For Sopping Up Goodness
Stale bread will soak up all the flavors you add to it. Infuse dried-out bread with fresh veggies, herbs and a light vinaigrette and you’ve got a great Panzanella salad. Typically, this classic Italian dish features lots of tomatoes and basil. When it’s not tomato season, I use things like black olives, canned artichoke hearts and arugula instead. A bread salad may seem a bit heavy — keep the portions modest and you have a very sensible and healthy meal.

Bread also helps thicken soup. Combine some extra bread with beans, broth and tons of veggies and you get another classic Italian dish, Ribollita.

Create a Salad Topper
Forget about the salty boxed stuff — make fresher and healthier croutons from your extra bread and add to soups and salads. It’s simple: Toss cubed bread with olive oil, salt and pepper. Toast in a skillet or 350-degree oven, turning frequently to toast on all sides. Spice things up by adding dried oregano, chili powder, red pepper flakes or a sprinkle of Parmesan cheese to taste. Homemade croutons keep in an airtight container for up to three days.

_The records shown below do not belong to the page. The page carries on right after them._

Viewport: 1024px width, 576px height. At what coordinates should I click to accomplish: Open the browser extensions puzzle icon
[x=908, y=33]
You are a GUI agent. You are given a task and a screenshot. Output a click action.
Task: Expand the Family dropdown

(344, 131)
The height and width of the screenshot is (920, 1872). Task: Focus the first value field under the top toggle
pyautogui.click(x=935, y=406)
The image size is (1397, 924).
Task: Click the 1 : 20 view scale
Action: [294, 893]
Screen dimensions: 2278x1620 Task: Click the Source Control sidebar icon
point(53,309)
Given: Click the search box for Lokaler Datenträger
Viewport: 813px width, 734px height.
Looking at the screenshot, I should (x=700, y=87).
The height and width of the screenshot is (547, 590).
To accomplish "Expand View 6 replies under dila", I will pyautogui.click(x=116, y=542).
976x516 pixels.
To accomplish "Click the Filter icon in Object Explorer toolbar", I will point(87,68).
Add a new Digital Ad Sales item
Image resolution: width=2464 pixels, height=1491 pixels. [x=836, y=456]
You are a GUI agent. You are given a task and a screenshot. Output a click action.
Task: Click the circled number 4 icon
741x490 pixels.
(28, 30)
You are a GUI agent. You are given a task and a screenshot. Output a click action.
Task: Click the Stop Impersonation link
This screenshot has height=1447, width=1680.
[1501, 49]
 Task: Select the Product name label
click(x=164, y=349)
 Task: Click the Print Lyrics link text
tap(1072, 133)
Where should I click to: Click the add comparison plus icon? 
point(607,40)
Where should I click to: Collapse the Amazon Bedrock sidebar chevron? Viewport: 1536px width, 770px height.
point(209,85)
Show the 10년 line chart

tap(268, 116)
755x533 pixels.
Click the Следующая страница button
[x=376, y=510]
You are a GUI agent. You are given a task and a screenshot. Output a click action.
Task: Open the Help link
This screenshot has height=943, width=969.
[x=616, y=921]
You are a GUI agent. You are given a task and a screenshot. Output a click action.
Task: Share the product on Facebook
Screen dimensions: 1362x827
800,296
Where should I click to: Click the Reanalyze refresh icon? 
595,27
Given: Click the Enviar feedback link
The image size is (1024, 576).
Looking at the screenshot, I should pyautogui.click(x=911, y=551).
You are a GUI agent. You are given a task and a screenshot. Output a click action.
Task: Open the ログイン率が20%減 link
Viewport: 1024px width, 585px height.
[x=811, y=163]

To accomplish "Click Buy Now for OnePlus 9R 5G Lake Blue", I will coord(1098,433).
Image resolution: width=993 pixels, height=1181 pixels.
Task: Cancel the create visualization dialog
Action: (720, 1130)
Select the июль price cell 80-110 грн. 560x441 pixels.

Casseroles and Crispy Coatings
One of the easiest things you can do with leftover bread is make breadcrumbs. Use them to coat baked chicken, fish or veggies, make crab cakes or add a crispy topping to casseroles. Place chunks of bread into a food processor fitted with a steel blade and pulse until crumbs are to your liking. For flakier crumbs, use bread that is still slightly chewy or frozen bread that’s brought to room temperature. For lighter and crispy breadcrumbs, toast the bread first. Store breadcrumbs in an airtight container for up to a week.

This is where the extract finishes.